* AIM OF THE EXERCISE
Word-for-word reproduction, images excluded: copy every entry below.

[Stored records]
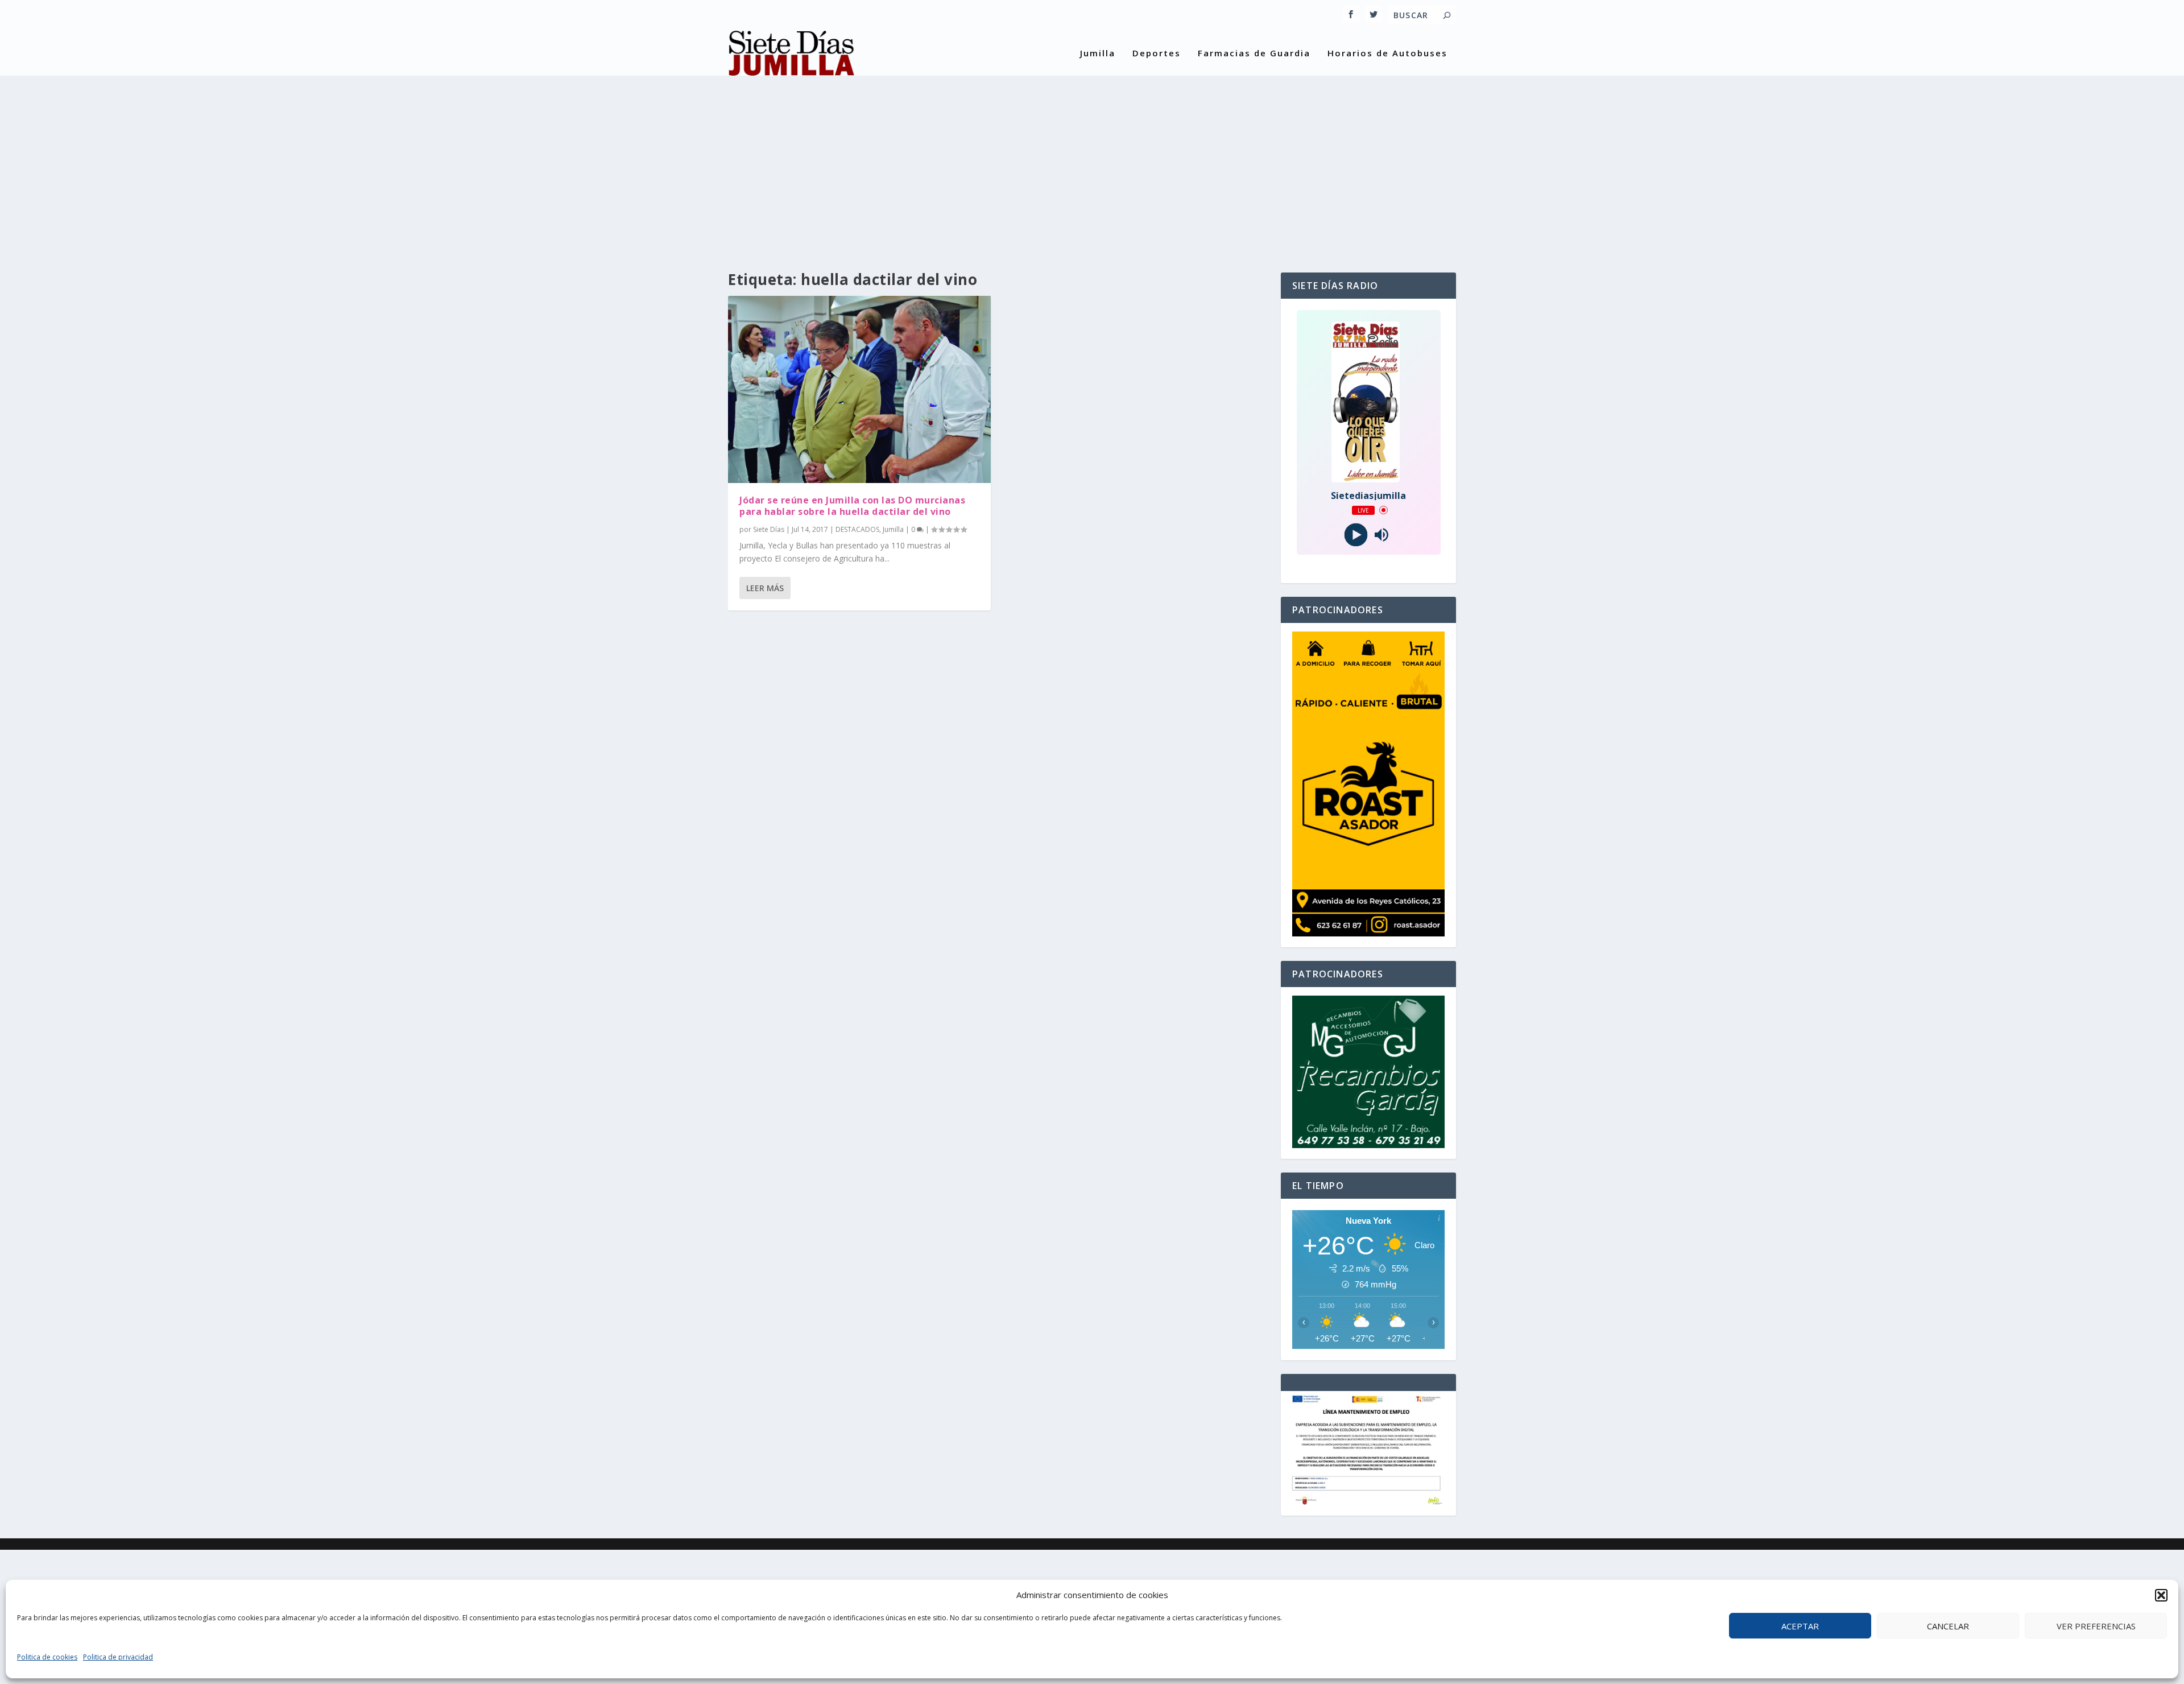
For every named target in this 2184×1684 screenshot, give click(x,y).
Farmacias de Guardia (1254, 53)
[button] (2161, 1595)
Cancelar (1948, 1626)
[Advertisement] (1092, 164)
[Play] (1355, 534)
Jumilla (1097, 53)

* TASK ANSWER
For every named target in this 2184×1684 screenshot, give click(x,y).
Farmacias de Guardia (1254, 53)
[button] (2161, 1595)
Cancelar (1948, 1626)
[Advertisement] (1092, 164)
[Play] (1355, 534)
Jumilla (1097, 53)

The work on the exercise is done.